Which lines in the records below mention the word "label"? Copy each one out.

Stored records:
**********

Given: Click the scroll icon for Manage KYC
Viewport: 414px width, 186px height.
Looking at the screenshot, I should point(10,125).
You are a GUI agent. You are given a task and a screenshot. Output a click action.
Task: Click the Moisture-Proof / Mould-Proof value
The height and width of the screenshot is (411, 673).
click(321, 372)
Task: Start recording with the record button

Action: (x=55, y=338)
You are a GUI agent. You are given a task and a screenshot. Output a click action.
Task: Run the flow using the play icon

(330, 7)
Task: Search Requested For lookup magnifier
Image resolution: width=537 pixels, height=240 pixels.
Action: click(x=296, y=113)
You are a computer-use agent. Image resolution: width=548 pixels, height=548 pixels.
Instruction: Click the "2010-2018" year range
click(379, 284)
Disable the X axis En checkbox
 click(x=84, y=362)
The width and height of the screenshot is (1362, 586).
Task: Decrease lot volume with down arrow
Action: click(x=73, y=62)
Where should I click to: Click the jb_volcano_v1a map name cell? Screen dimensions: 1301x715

**********

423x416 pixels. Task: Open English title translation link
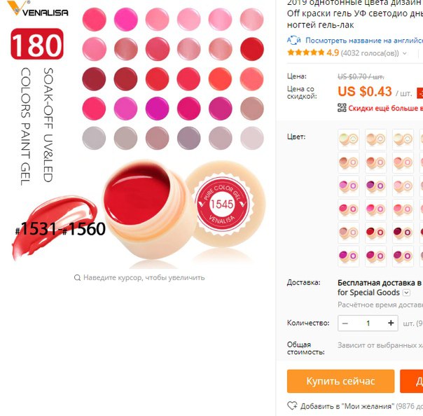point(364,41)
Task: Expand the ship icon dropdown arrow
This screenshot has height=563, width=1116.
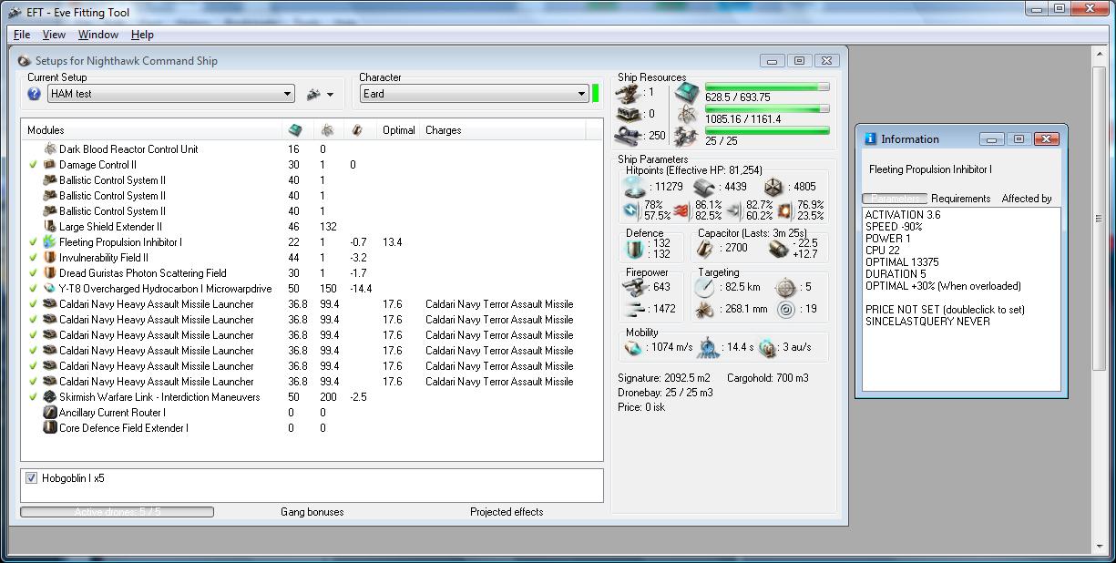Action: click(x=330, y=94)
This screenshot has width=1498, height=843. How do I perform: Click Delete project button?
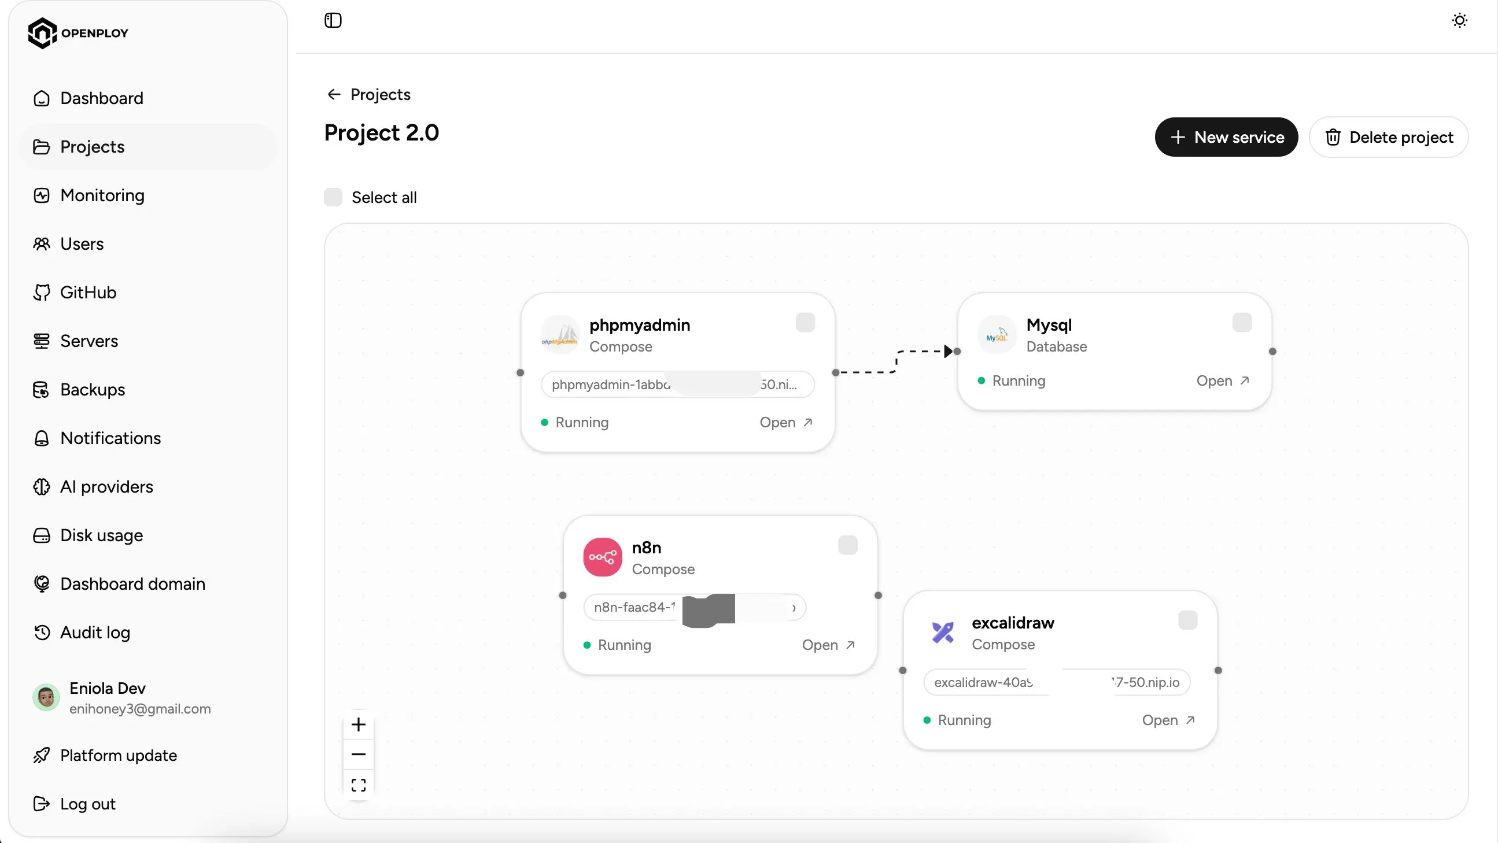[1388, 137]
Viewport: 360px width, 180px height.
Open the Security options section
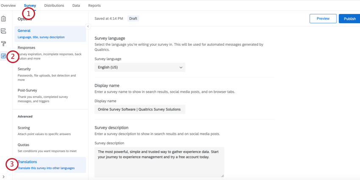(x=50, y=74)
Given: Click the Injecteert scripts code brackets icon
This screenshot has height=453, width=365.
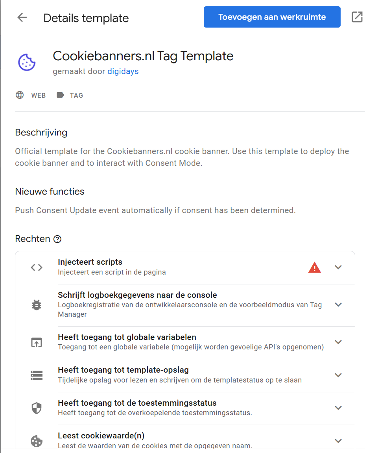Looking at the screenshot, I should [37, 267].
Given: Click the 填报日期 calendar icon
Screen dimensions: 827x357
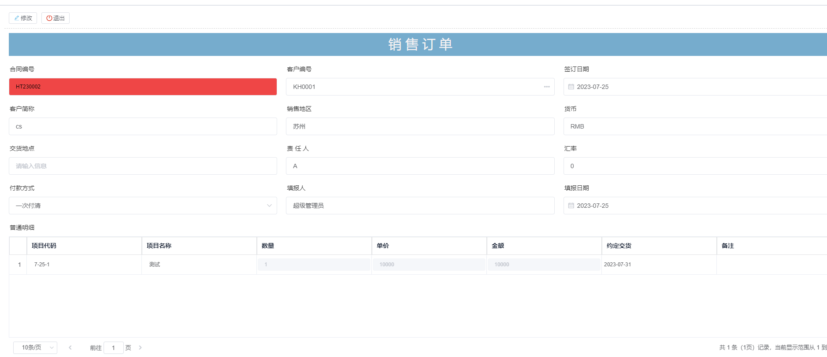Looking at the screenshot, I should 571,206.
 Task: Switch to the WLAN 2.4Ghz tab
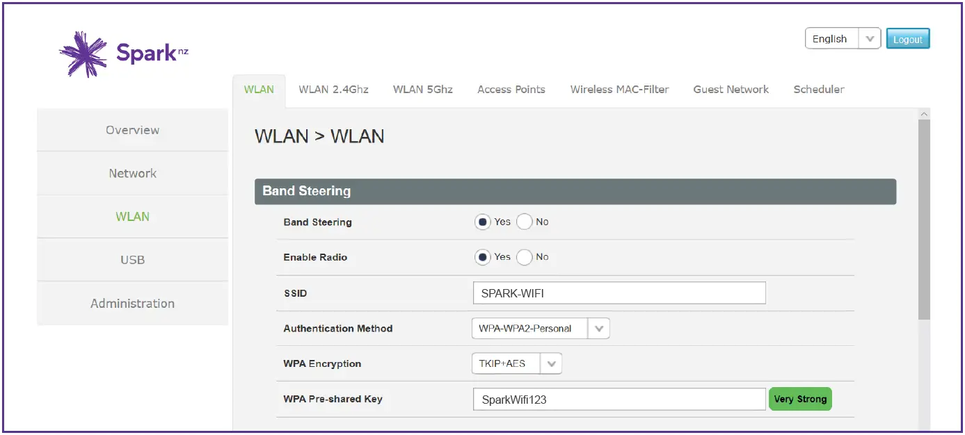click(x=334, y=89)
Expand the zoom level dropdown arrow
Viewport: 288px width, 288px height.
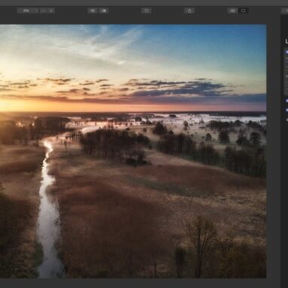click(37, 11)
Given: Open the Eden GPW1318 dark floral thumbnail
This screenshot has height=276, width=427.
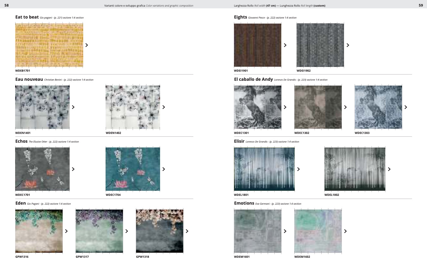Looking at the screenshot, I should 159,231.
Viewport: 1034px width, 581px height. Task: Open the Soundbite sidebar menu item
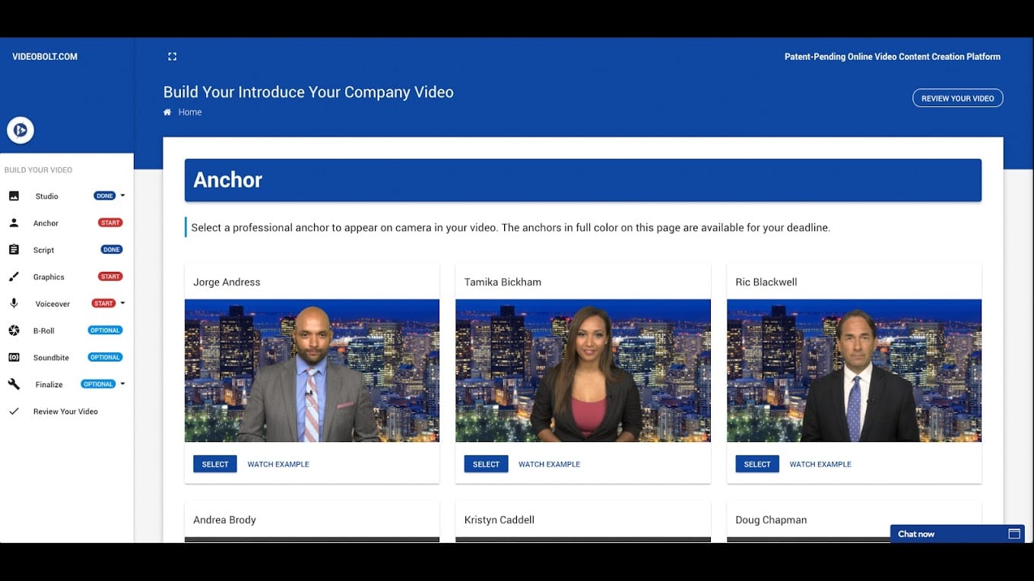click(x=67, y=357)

**********

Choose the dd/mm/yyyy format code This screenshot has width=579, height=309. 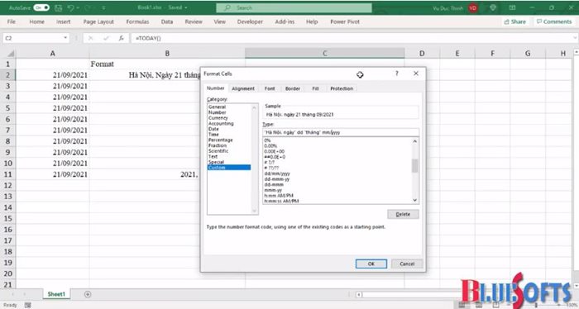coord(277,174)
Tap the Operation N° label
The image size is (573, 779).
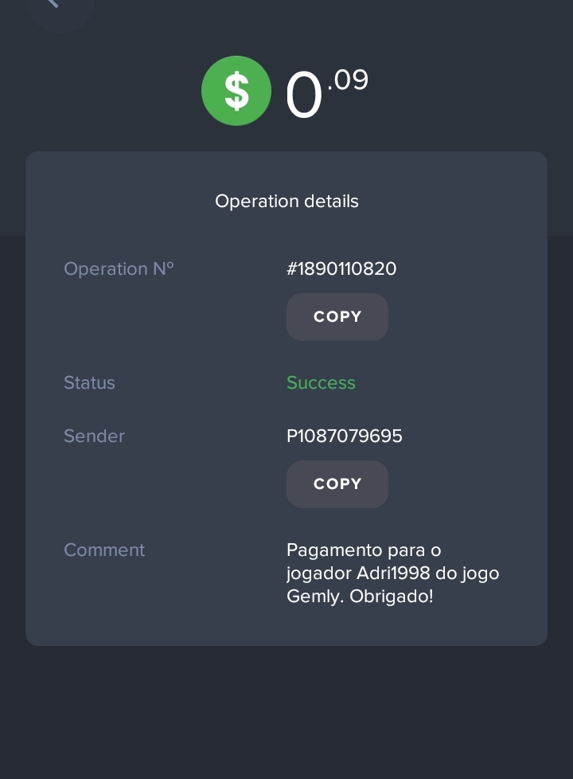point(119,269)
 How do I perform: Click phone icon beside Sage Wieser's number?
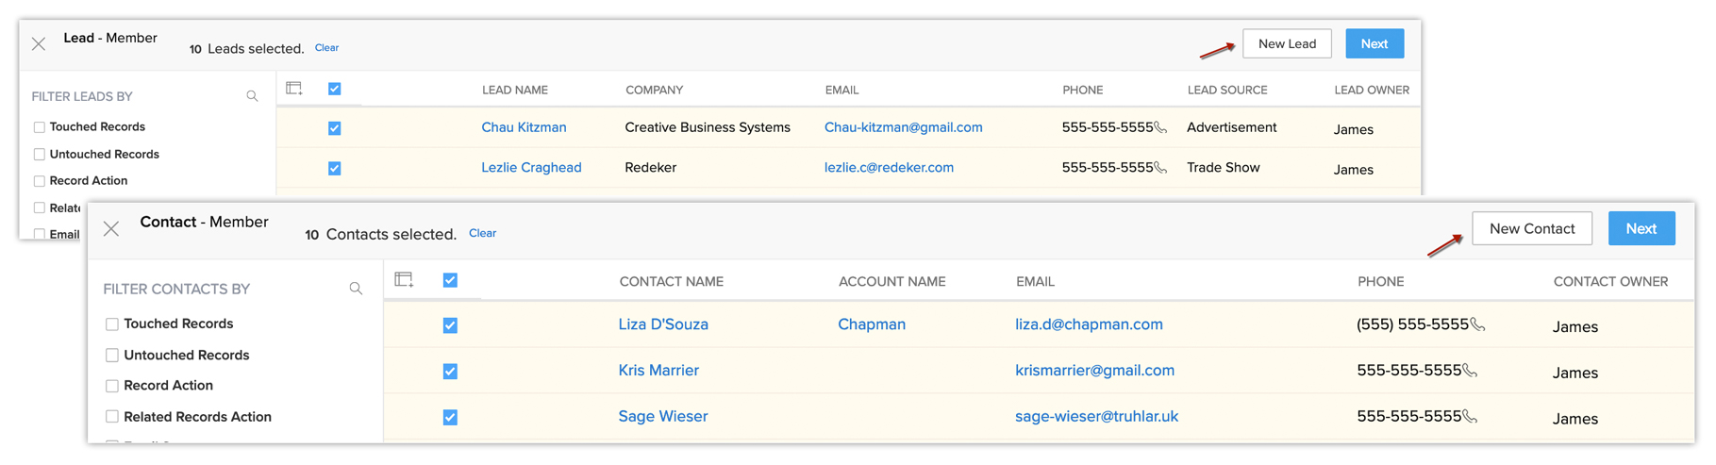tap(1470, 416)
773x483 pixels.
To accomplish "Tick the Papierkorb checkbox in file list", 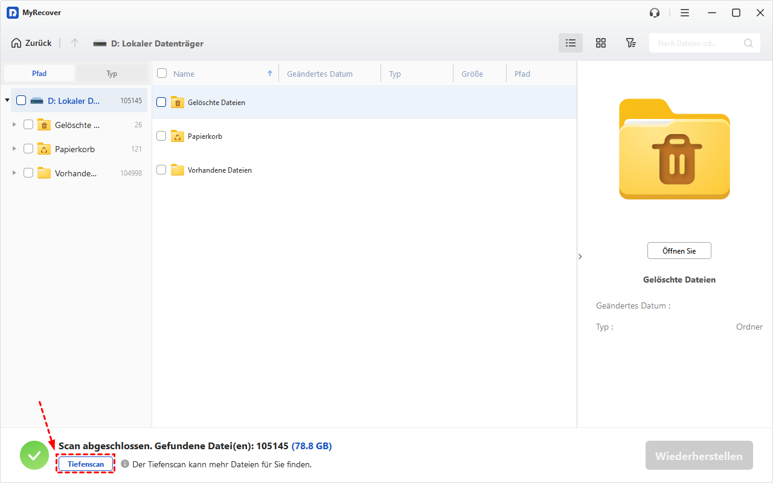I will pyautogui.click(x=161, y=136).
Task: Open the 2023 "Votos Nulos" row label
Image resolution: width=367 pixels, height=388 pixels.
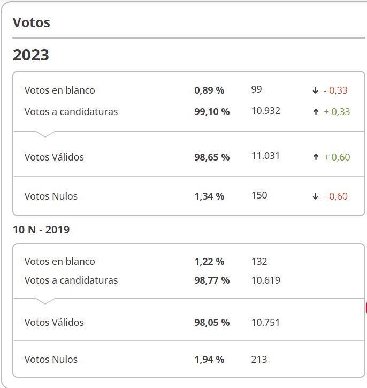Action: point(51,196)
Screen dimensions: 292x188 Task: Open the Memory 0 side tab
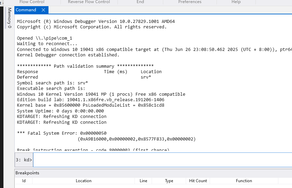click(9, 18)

**********

Finished exercise:
Tap the Operation N° label
Task: Open the 2023 "Votos Nulos" row label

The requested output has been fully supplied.